Provided material:
────────────────

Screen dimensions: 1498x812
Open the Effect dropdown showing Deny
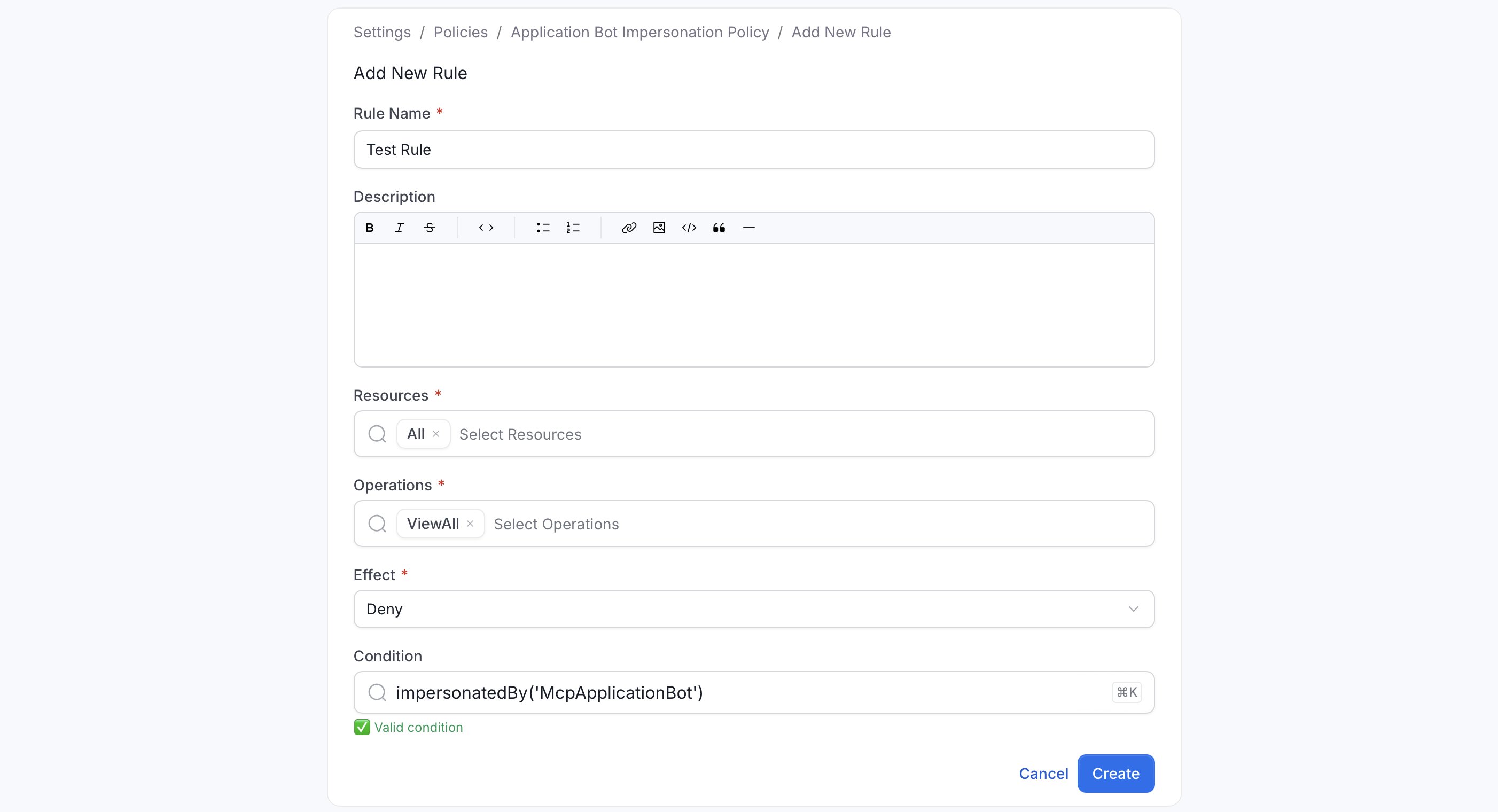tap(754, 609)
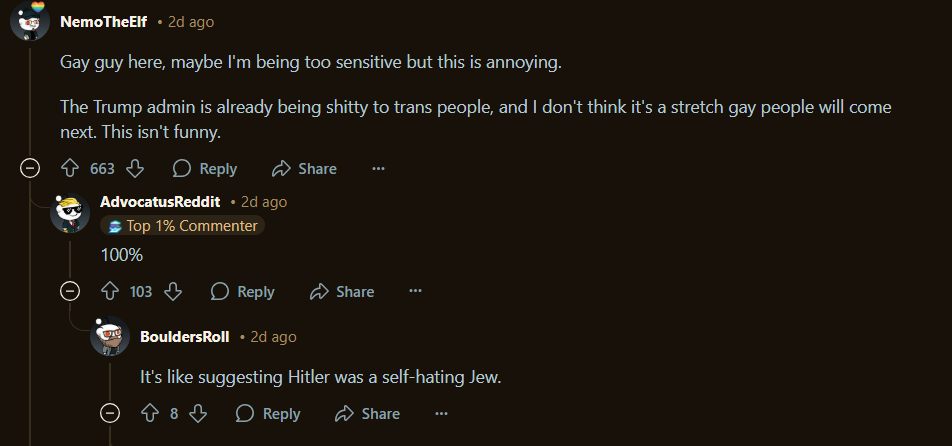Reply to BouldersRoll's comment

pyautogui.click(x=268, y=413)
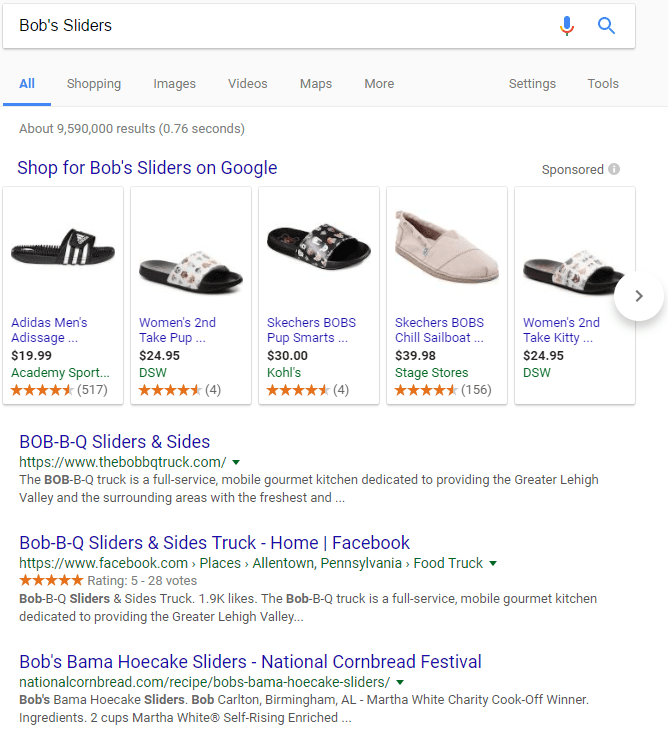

────────────────

Objective:
Rewrite these rows with "dropdown" swapped for "menu" and everything else the same. Leave out the pictures.

Solution to the exercise:
Screen dimensions: 1498x812
Open the Effect menu showing Deny
tap(754, 609)
Reply to BouldersRoll's comment

pyautogui.click(x=268, y=413)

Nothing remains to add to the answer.